Because these grapes – mostly grown in the North Coast region – are so green, there is a risk that the wine will be under-ripe and green tasting. Gamble manages this risk with a process called “flash détente.”
Used regularly by European winemakers to treat under-ripe grapes in a difficult harvest, the process involves heating the must of crushed grapes and then putting them in a high vacuum. This rapid temperature drop evaporates the water in the skin cells and provides instant color, aromatic compounds and tannin extraction to the young grapes.
Working with grape growers to utilize dropped grapes reduces waste and helps the environment. But for Gamble it was an alternative to buying a vineyard to produce grapes for a new line of inexpensive wines.
The two wines we tasted in a virtual meeting with Gamble – a chardonnay and cabernet sauvignon – were simple, fresh and delicious. To keep the price down, he isn’t using much oak for these wines.
The chardonnay is $24; the cabernet sauvignon is $25. Both are meant to be drunk young.
Hopefully, these wines will lead people to taste some of the great wines made under the label Gamble Family Vineyards. The 2022 sauvignon blanc ($45) made from multiple clones, for instance, is as good as sauvignon blanc gets. The 2017 Paramount ($90) we recently tasted is a dense and concentrated Bordeaux-like blend with a good percentage of cabernet franc.
Different wines from RRV
The Russian River Valley is known most for its delicious chardonnay and pinot noir, but those aren’t the only wines it produces. Now in its 40th anniversary, the AVA dates back more than 150 years.
Here are a few alternatives we recently enjoyed:
Inman Family Wines Pinot Gris 2021 ($40). We have been big fans of Kathy Inman since we visited with her several years ago. Her rosé is one of the best in California and now this pinot gris has captured our attention. Pear and nectarine notes with good minerality and acidity.
Martinelli Winery Vellutini Ranch Zinfandel 2020 ($62). Wild fires in the Russian River Valley killed the producer’s pinot noir crop, but the thicker-skinned zinfandel grapes were able to mature on schedule without any smoke taint. This has ripe raspberry and maple aromas followed by juicy and sweet berry flavors with a hint of spice and solid tannins. Very mouth filling to taste by itself, but it deserves a rack of ribs, lamb or slathered beef kababs.
Bacigalupi Vineyards Petite Sirah 2019 ($58). Big wine with good tannins but tasting well now. Raspberry and blackberry flavors with rosemary notes and a generously long finish. There is a nice earthiness to this boldly flavored wine and hints of black pepper and tea.
Taft Street Winery Garagistes Sauvignon Blanc 2022 ($30). Honeysuckle aromas with stone fruit flavors and crisp acidity.

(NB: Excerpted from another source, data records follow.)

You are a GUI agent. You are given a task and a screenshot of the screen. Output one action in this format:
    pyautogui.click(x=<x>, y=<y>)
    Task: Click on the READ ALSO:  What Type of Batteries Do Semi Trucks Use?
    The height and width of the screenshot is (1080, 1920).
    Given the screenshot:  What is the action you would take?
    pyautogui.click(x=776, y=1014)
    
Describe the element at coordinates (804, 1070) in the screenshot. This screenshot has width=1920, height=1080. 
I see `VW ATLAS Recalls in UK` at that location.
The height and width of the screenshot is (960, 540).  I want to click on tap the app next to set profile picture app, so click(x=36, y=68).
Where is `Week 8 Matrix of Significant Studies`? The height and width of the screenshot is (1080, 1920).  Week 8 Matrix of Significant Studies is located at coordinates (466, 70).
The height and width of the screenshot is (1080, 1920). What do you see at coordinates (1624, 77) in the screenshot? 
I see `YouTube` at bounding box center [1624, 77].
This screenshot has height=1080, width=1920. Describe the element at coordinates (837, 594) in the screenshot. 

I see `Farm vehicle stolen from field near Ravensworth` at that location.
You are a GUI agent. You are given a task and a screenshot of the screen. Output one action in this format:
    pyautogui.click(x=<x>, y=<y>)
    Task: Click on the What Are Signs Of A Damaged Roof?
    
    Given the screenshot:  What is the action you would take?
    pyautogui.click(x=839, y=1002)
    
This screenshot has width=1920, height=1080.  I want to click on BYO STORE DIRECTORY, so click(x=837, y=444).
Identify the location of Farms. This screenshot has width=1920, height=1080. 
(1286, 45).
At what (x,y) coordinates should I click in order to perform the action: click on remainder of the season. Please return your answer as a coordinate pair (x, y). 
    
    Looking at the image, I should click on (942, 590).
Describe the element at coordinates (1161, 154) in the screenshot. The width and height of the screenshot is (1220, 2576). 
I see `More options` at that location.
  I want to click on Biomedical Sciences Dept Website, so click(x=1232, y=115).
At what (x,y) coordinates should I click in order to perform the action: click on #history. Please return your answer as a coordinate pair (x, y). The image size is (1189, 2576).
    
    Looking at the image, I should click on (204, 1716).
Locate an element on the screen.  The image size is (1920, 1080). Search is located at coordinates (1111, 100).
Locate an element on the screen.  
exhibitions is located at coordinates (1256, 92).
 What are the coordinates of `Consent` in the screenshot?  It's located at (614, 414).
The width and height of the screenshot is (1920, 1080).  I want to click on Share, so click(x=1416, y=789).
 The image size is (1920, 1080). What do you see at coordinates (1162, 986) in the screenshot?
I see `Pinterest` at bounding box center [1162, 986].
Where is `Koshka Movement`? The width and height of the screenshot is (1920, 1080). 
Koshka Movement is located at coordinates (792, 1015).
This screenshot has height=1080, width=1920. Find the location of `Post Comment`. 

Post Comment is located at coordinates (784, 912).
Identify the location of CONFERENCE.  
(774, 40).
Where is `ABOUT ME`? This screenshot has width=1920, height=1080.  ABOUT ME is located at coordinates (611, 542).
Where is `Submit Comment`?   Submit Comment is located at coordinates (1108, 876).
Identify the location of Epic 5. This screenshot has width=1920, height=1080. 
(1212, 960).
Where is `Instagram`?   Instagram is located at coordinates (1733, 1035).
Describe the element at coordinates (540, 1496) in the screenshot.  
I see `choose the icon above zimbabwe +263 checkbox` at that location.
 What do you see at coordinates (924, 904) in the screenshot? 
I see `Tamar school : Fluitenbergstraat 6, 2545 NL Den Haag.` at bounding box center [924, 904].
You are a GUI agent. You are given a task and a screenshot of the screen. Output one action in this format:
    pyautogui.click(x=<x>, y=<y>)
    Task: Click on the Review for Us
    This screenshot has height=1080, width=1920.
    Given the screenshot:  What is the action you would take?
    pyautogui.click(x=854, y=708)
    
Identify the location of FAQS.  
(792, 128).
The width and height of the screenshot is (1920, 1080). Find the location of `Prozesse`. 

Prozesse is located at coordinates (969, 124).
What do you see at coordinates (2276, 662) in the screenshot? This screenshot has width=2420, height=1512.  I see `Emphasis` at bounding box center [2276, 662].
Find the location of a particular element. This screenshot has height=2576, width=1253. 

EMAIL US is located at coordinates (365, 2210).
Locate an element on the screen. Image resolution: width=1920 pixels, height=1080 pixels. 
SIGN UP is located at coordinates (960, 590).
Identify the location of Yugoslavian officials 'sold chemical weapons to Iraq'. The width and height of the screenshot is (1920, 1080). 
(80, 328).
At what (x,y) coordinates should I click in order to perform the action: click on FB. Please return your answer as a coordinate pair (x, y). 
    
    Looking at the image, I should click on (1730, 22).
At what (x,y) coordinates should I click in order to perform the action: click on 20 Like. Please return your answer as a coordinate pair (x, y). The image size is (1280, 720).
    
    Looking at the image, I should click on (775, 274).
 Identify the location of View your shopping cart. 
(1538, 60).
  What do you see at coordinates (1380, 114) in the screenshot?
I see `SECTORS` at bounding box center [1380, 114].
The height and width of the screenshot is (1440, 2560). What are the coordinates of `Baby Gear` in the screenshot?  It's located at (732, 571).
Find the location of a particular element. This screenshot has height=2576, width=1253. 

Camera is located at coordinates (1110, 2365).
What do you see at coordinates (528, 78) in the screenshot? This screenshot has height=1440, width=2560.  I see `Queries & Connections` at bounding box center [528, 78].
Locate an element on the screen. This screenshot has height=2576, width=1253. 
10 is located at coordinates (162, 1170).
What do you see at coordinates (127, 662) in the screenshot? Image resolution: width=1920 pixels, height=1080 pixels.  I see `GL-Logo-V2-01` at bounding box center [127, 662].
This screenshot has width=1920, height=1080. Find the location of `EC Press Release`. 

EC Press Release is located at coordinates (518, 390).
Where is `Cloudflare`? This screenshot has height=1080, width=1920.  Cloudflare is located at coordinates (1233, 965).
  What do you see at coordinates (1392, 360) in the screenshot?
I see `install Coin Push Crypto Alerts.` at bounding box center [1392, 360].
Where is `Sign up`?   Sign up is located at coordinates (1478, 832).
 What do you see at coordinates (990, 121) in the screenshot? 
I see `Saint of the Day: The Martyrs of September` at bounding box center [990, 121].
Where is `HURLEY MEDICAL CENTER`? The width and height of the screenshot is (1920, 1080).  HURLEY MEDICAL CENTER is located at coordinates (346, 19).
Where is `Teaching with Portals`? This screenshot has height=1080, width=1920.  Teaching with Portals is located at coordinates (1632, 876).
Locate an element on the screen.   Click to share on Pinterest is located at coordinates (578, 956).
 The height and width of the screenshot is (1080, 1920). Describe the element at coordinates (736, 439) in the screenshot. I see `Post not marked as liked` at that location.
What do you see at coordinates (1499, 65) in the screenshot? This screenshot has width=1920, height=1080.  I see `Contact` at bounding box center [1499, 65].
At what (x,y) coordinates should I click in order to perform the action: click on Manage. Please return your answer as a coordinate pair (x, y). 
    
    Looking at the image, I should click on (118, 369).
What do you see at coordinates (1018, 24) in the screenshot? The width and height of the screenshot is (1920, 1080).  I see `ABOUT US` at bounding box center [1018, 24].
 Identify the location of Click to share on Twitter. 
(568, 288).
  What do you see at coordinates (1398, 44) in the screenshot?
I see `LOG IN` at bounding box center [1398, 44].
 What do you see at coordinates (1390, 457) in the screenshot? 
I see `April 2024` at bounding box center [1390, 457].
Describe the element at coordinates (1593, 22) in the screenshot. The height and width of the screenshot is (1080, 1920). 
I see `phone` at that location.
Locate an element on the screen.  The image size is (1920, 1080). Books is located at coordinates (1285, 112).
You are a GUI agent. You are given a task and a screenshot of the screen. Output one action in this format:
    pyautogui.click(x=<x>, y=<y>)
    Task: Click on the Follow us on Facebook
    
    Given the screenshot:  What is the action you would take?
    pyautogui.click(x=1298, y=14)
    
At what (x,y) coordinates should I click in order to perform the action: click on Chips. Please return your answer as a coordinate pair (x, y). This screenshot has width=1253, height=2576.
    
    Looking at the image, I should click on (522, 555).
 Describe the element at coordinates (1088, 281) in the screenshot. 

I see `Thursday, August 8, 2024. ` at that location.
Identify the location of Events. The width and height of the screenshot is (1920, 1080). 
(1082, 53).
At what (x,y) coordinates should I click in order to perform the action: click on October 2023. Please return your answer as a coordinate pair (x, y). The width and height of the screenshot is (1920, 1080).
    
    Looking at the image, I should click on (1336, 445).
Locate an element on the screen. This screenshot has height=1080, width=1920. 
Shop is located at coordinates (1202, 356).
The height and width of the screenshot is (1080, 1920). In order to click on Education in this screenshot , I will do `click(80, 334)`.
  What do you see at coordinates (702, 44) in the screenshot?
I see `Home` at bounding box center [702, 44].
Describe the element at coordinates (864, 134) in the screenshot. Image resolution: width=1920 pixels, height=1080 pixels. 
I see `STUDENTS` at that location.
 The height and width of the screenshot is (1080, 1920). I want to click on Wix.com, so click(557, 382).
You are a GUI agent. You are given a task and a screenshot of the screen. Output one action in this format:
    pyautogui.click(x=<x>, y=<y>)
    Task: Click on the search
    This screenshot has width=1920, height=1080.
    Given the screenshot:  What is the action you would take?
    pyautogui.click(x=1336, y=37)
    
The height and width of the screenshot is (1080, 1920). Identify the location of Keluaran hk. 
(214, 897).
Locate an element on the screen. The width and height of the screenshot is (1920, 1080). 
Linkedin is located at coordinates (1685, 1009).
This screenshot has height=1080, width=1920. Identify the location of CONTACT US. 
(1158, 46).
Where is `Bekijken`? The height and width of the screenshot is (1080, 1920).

Merriam Vineyards Windacre Vineyard Cabernet Sauvignon 2018 ($60). This vineyard is at the core of the red-wine lineup from this reputable and dependable producer, but we enjoyed the cabernet sauvignon. It has cassis, raspberry and black cherry flavors with excellent body and depth.
Presqu’ile Santa Barbara Pinot Noir 2020 ($31). We found this pinot pleasantly different than a lot of pinot noirs. The flavors are more like bing cherries rather than the black cherries we often find in California pinot noirs. Good price for a Santa Barbara pinot noir.
C.K. Mondavi Family Select California Sauvignon Blanc 2019 ($16). With several of the fourth-generation family members steering this historic property, the products are always solid but not necessarily from specific vineyards. They draw grapes for this wine from Lodi, Yolo and Napa Valley. A good value and very approachable, it is juicy with ripe plum and cherry notes with a hint of vanilla.
Famiglia Pasqua Passimento Rosso Veneto 2020 ($17). A blend of merlot, corvina and croatina grapes, this delicious wine has vibrant cherry and plum notes with a tad of spice and an appassimento-style almond finish. Easy to drink, it’s a nice match to pasta, pizza and grilled meat.
Trapiche Oak Cask Malbec 2021 ($13). A versatile wine from Argentina, this malbec has smooth tannins and plum/blackberry flavors with a dose of spice. Simple but delicious.